Este 2026 había emprendido un viaje que significaba mucho más que mudarse de provincia. Barreal era el lugar donde Camila buscaba completar su formación y acercarse a la carrera que había elegido.

En Rosario había quedado su familia, que acompañaba a la distancia cada uno de sus pasos. Según contó su entorno, era la primera mujer después de cuatro varones, un dato que su prima Sami Vecchiarello recordó al intentar explicar el impacto que atraviesa a sus padres y hermanos.

“Un hdp dejó sin hija, sin hermana a una familia que esperó su llegada con muchas ansias, al ser la primer mujer después de 4 varones”, escribió Sami en una publicación acompañada por fotografías de Camila.

La familia ahora espera poder recibir el cuerpo en Rosario para despedirla. El hermano de la joven pidió que el traslado se concrete cuanto antes. “Necesitamos repercusión, que venga el cuerpo de mi hermana cuanto antes a Rosario”.

Mientras tanto, el dolor también llegó desde Barreal. Las compañeras de Camila, otras aspirantes a gendarme, participaron de la movilización realizada el domingo por la noche para reclamar justicia y también se comunicaron con la familia rosarina.
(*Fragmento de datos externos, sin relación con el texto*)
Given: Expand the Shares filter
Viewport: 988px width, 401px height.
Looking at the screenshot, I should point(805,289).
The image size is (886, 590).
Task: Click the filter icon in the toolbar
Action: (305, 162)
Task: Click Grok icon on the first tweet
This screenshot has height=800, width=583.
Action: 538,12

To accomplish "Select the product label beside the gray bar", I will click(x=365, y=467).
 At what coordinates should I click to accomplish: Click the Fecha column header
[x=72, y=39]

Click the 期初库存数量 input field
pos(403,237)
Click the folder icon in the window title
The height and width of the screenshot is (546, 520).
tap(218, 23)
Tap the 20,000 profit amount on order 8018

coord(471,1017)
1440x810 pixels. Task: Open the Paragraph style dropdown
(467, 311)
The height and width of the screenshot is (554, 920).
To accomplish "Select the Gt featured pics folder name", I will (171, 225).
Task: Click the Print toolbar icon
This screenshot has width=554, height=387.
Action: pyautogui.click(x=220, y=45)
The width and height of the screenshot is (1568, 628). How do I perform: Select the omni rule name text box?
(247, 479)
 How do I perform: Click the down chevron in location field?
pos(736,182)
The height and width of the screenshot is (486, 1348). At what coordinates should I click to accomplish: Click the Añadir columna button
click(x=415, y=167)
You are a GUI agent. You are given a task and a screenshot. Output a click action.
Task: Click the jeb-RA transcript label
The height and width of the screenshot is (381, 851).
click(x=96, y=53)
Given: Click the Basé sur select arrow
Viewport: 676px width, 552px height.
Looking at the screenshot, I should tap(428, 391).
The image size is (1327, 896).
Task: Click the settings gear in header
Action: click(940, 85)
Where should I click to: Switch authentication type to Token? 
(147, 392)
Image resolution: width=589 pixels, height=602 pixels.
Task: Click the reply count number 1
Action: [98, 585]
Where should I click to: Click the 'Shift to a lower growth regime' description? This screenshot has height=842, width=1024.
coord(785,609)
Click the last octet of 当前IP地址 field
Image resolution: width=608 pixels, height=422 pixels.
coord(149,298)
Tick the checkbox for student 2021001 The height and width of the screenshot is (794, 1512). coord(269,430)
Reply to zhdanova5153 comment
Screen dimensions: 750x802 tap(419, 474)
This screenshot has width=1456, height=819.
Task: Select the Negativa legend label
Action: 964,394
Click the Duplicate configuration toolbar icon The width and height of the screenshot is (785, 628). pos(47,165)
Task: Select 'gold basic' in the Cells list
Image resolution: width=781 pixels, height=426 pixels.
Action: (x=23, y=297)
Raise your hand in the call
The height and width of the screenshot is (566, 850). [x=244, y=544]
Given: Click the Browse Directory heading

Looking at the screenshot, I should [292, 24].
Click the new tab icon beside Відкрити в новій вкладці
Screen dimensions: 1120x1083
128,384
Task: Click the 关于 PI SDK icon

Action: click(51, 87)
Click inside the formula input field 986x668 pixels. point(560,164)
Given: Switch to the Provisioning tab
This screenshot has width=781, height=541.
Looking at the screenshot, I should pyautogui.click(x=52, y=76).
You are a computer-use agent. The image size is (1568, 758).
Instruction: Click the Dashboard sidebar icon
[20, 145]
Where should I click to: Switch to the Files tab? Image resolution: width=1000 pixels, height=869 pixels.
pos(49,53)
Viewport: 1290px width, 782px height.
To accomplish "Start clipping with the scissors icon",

Ese gesto se convirtió en uno de los primeros puentes entre la familia y la comunidad donde Camila estaba construyendo su futuro.

El femicidio ocurrió durante la tarde del domingo, alrededor de las 14:30, en inmediaciones de avenida San Martín y Presidente Roca, en Barreal. Camila fue encontrada sin vida con heridas provocadas por un arma blanca.

En el lugar también estaba Carlos Gonzalo Rivero, de 25 años, oriundo de Tartagal, Salta, quien había sido separado del Instituto de Formación de Gendarmería. El joven quedó señalado como principal sospechoso y fue trasladado al Hospital Rawson luego de presentar lesiones compatibles con un intento de quitarse la vida.

La investigación está a cargo de la UFI de Delitos Especiales, bajo la calificación de femicidio, y busca determinar cómo ocurrió el ataque y las circunstancias que lo rodearon.

Pero para la familia, la pregunta excede lo judicial. Es la pregunta de quienes todavía intentan entender cómo una joven que se fue de Rosario para buscar un futuro terminó regresando a su ciudad de una manera que nadie imaginaba.

¿Cómo le explicás a una mamá, a un papá, a sus hermanos lo que sucedió? Si ella se fue de Rosario en busca de un futuro y vuelve para ser velada por su familia, ¿cómo se explica esto?”, escribió su prima.

Sami también dejó un pedido dirigido a la Justicia y a quienes siguen el caso. “Hoy, toda la familia está destrozada. Hoy pedimos Justicia no solo por Camila sino por todas esas mujeres asesinadas (...) que esto no quede en la nada”.

En medio de la investigación, sus familiares intentan que Camila no quede reducida al expediente judicial ni al modo en que murió.

Quieren hablar de la joven que amaba a los animales, que estaba por convertirse en enfermera, que eligió la carrera de Gendarmería y que era querida por quienes compartieron con ella su vida en Rosario y sus últimos meses en Barreal.

La familia Vecchiarello espera ahora poder despedirla en Rosario. Mientras tanto, en Barreal, sus compañeras y vecinos ya salieron a la calle para reclamar justicia.

La investigación continuará en San Juan. Para quienes la conocieron, queda una tarea mucho más íntima: recordar a Camila por la vida que tenía por delante y por todos los sueños que había comenzado a construir.